(Your instructions): Among the entries below, please repeat exactly and only the lines from the line containing "[Lien] (341, 1963)" to the line containing "International (435, 59)", both lines included.

Exercise inputs Block Start

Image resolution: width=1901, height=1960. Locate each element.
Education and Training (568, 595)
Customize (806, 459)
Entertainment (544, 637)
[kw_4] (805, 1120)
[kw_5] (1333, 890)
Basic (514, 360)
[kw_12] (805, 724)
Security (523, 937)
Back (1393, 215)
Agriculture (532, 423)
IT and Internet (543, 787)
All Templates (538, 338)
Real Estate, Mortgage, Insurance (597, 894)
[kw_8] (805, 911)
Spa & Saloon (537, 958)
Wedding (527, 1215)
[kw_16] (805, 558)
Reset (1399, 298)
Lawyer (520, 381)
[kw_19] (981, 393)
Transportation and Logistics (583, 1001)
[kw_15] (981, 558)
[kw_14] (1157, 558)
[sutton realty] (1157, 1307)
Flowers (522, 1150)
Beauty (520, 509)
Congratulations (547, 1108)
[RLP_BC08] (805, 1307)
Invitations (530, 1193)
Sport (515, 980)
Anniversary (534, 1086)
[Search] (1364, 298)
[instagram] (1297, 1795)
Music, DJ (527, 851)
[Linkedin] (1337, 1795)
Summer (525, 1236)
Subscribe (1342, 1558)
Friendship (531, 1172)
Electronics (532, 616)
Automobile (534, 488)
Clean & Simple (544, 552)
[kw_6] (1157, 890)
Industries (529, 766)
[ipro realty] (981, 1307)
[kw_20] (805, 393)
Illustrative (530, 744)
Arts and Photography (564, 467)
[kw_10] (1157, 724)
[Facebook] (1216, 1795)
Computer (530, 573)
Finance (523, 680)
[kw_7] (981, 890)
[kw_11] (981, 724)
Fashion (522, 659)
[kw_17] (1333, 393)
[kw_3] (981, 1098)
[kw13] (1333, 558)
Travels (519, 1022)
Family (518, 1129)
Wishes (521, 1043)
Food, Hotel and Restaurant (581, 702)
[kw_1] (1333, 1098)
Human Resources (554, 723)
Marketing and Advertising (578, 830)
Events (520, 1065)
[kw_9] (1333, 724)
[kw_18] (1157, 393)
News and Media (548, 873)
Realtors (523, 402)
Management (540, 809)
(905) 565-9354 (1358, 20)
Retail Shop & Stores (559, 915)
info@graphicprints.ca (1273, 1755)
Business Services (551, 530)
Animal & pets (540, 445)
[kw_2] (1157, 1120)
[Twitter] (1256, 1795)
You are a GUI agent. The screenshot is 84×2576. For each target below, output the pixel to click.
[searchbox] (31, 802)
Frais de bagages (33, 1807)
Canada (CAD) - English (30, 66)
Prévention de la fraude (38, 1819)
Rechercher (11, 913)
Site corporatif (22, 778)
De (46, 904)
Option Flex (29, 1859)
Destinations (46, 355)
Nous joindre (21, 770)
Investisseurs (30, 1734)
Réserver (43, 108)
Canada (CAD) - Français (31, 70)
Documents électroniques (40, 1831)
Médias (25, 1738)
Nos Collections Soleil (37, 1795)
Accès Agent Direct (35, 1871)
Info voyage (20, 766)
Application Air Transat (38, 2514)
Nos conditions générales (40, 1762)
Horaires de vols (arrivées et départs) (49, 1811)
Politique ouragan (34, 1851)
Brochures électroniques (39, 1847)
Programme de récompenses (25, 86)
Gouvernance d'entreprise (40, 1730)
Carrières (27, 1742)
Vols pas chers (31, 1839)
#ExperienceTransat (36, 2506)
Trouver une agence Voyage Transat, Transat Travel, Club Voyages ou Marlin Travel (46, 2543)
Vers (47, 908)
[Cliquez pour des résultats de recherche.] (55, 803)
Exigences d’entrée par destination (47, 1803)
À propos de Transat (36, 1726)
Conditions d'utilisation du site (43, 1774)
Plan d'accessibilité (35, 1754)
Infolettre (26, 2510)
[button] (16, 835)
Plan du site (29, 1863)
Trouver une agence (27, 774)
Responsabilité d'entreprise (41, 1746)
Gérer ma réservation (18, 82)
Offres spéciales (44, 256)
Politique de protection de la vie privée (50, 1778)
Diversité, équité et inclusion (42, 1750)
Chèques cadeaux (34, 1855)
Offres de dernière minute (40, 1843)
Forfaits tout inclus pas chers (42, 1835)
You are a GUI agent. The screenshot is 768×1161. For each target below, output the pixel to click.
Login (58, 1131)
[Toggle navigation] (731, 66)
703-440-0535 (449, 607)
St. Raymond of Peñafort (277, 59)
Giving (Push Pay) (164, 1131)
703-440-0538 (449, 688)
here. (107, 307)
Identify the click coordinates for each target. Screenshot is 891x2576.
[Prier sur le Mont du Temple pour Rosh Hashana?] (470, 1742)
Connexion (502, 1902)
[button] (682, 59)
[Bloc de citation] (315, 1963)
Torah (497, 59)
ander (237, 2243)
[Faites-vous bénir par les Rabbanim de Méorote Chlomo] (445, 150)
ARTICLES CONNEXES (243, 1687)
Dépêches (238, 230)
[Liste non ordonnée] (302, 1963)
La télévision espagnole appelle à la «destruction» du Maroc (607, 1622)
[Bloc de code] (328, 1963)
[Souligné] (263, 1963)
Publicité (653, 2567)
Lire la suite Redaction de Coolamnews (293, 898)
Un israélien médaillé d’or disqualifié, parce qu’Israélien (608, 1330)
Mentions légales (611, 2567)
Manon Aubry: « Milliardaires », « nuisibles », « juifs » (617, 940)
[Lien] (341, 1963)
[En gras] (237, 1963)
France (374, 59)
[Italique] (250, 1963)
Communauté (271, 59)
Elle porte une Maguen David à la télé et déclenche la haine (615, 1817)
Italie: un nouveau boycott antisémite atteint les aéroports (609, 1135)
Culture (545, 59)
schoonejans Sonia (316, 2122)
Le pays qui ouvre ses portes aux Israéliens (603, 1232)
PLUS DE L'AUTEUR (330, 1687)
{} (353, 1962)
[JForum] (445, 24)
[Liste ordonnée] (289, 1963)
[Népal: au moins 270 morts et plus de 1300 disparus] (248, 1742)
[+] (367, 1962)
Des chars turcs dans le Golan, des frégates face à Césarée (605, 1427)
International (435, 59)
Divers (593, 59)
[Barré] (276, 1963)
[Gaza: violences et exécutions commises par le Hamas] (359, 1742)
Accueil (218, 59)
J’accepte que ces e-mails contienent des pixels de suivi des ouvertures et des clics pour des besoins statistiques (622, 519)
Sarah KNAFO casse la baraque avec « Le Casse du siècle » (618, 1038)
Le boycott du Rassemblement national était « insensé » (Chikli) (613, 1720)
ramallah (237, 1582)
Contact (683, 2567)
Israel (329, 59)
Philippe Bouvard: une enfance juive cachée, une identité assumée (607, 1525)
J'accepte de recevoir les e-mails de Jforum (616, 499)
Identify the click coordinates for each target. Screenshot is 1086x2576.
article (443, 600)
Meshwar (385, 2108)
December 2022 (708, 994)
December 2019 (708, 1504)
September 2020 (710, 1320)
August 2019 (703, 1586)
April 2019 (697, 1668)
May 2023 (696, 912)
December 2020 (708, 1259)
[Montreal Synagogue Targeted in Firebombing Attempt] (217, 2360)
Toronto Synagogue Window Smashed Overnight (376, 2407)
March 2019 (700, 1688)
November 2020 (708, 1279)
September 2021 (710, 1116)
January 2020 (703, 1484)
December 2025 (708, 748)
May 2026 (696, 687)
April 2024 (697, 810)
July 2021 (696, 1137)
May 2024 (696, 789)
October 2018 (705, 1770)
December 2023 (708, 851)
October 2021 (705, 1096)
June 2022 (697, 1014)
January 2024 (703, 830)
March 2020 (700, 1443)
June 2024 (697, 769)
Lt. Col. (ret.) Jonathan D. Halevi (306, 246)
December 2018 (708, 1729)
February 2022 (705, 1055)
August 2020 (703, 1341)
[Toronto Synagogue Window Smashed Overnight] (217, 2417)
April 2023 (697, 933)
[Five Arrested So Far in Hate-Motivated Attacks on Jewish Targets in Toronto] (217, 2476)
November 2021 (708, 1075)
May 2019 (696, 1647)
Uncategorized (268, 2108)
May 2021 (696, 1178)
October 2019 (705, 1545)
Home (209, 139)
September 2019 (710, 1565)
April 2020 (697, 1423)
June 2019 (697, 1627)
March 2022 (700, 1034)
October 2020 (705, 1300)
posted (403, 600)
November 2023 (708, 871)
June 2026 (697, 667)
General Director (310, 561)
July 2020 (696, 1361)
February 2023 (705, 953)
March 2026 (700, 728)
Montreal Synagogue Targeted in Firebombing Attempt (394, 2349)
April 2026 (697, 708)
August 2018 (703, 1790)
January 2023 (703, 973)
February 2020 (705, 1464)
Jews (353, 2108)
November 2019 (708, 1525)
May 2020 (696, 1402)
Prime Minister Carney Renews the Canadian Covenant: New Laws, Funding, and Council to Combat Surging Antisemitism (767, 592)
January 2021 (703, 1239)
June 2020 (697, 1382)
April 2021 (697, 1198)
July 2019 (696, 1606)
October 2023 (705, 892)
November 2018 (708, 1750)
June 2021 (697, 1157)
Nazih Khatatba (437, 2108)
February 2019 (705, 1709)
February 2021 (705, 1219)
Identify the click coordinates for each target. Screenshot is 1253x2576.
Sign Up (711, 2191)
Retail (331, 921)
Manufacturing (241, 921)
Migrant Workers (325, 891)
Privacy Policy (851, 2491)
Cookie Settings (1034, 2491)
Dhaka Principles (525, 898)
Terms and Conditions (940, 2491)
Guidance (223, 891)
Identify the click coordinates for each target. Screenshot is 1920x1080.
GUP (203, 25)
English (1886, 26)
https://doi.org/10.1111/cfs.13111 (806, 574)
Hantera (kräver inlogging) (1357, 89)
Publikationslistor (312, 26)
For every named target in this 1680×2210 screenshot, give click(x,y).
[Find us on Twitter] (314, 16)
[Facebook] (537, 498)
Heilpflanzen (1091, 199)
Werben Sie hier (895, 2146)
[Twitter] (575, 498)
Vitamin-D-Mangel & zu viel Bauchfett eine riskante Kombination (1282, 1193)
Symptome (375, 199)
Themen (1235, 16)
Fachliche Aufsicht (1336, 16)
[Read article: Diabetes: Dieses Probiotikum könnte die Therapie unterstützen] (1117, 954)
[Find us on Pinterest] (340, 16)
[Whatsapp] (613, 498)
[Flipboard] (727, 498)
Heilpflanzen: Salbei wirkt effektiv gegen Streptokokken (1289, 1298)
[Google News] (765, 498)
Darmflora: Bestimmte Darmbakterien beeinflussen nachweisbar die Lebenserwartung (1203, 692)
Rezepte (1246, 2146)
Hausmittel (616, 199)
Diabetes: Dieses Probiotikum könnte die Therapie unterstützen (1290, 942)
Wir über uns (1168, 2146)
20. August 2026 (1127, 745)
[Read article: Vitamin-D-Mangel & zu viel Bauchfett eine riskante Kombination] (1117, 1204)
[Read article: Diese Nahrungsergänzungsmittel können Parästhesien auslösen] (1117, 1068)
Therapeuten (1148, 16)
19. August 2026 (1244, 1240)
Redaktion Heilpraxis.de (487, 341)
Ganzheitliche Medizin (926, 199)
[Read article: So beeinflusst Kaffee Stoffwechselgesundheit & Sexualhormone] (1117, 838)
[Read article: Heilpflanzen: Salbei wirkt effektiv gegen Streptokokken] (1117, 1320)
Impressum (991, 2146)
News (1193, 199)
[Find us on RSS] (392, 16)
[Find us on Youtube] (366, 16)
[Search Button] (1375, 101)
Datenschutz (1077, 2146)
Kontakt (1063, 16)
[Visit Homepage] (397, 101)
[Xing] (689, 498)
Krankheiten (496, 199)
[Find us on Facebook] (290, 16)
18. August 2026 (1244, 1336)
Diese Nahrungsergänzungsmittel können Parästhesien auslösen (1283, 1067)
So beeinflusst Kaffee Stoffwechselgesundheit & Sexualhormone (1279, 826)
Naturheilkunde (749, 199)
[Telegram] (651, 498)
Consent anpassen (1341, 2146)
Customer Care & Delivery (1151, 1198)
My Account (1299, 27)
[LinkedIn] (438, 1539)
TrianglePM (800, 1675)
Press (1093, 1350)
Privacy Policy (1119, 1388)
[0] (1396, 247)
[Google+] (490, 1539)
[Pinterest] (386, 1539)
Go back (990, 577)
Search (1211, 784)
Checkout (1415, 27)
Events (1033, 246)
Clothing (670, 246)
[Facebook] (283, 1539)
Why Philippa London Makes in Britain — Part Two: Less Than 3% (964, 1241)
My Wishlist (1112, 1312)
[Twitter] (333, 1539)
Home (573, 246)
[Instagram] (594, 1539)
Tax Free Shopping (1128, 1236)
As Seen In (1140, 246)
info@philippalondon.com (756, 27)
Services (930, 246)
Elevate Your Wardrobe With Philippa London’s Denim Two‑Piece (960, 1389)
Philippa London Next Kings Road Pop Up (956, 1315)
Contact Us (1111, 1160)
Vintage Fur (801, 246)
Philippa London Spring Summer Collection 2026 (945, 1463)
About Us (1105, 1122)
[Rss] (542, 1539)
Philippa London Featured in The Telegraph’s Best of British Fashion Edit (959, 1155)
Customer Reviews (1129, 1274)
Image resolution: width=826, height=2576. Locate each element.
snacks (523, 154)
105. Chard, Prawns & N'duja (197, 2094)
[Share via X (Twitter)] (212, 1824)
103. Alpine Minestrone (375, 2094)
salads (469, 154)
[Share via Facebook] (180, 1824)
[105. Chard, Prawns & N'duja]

Exercise inputs Block End

(Task answer):
[Lien] (341, 1963)
[En gras] (237, 1963)
France (374, 59)
[Italique] (250, 1963)
Communauté (271, 59)
Elle porte une Maguen David à la télé et déclenche la haine (615, 1817)
Italie: un nouveau boycott antisémite atteint les aéroports (609, 1135)
Culture (545, 59)
schoonejans Sonia (316, 2122)
Le pays qui ouvre ses portes aux Israéliens (603, 1232)
PLUS DE L'AUTEUR (330, 1687)
{} (353, 1962)
[JForum] (445, 24)
[Liste ordonnée] (289, 1963)
[Népal: au moins 270 morts et plus de 1300 disparus] (248, 1742)
[+] (367, 1962)
Des chars turcs dans le Golan, des frégates face à Césarée (605, 1427)
International (435, 59)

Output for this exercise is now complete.